**What needs to be done:**
Retype the records below exactly. Leave nothing out.

=== Task data ===

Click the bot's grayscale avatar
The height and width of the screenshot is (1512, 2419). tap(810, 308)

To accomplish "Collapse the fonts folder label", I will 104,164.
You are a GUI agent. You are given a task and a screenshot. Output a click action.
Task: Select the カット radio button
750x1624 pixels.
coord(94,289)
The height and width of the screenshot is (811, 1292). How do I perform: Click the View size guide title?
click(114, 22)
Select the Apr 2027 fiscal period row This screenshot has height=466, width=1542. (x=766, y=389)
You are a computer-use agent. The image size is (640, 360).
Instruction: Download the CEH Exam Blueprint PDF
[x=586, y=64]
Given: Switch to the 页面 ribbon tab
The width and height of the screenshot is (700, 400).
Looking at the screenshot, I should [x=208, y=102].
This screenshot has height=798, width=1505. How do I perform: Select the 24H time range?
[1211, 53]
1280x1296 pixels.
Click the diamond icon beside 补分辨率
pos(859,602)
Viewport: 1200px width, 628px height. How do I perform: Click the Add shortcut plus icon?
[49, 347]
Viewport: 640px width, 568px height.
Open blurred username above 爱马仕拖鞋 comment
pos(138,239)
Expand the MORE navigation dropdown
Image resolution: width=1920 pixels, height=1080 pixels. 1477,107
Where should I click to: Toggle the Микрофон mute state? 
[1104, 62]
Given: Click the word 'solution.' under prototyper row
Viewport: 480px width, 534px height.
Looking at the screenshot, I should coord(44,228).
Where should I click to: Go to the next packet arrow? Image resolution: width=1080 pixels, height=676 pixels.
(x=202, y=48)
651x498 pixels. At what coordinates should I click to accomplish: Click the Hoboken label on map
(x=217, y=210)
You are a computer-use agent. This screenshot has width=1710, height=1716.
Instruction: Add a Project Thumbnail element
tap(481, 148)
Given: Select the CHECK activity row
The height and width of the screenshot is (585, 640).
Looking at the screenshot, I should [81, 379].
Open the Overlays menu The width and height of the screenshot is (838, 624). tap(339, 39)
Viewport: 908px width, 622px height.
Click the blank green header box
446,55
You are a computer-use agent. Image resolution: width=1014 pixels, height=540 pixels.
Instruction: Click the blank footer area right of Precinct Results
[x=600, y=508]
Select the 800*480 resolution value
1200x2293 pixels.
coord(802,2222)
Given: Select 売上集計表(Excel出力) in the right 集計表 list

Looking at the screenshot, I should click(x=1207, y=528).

===

**Response:**
Click the bot's grayscale avatar
The height and width of the screenshot is (1512, 2419). tap(810, 308)

To accomplish "Collapse the fonts folder label", I will 104,164.
You are a GUI agent. You are given a task and a screenshot. Output a click action.
Task: Select the カット radio button
750x1624 pixels.
coord(94,289)
The height and width of the screenshot is (811, 1292). How do I perform: Click the View size guide title?
click(114, 22)
Select the Apr 2027 fiscal period row This screenshot has height=466, width=1542. (x=766, y=389)
You are a computer-use agent. The image size is (640, 360).
Instruction: Download the CEH Exam Blueprint PDF
[x=586, y=64]
Given: Switch to the 页面 ribbon tab
The width and height of the screenshot is (700, 400).
Looking at the screenshot, I should [x=208, y=102].
This screenshot has height=798, width=1505. How do I perform: Select the 24H time range?
[1211, 53]
1280x1296 pixels.
Click the diamond icon beside 补分辨率
pos(859,602)
Viewport: 1200px width, 628px height. How do I perform: Click the Add shortcut plus icon?
[49, 347]
Viewport: 640px width, 568px height.
Open blurred username above 爱马仕拖鞋 comment
pos(138,239)
Expand the MORE navigation dropdown
Image resolution: width=1920 pixels, height=1080 pixels. 1477,107
Where should I click to: Toggle the Микрофон mute state? 
[1104, 62]
Given: Click the word 'solution.' under prototyper row
Viewport: 480px width, 534px height.
Looking at the screenshot, I should coord(44,228).
Where should I click to: Go to the next packet arrow? Image resolution: width=1080 pixels, height=676 pixels.
(x=202, y=48)
651x498 pixels. At what coordinates should I click to accomplish: Click the Hoboken label on map
(x=217, y=210)
You are a computer-use agent. This screenshot has width=1710, height=1716.
Instruction: Add a Project Thumbnail element
tap(481, 148)
Given: Select the CHECK activity row
The height and width of the screenshot is (585, 640).
Looking at the screenshot, I should [81, 379].
Open the Overlays menu The width and height of the screenshot is (838, 624). tap(339, 39)
Viewport: 908px width, 622px height.
Click the blank green header box
446,55
You are a computer-use agent. Image resolution: width=1014 pixels, height=540 pixels.
Instruction: Click the blank footer area right of Precinct Results
[x=600, y=508]
Select the 800*480 resolution value
1200x2293 pixels.
coord(802,2222)
Given: Select 売上集計表(Excel出力) in the right 集計表 list

Looking at the screenshot, I should click(x=1207, y=528).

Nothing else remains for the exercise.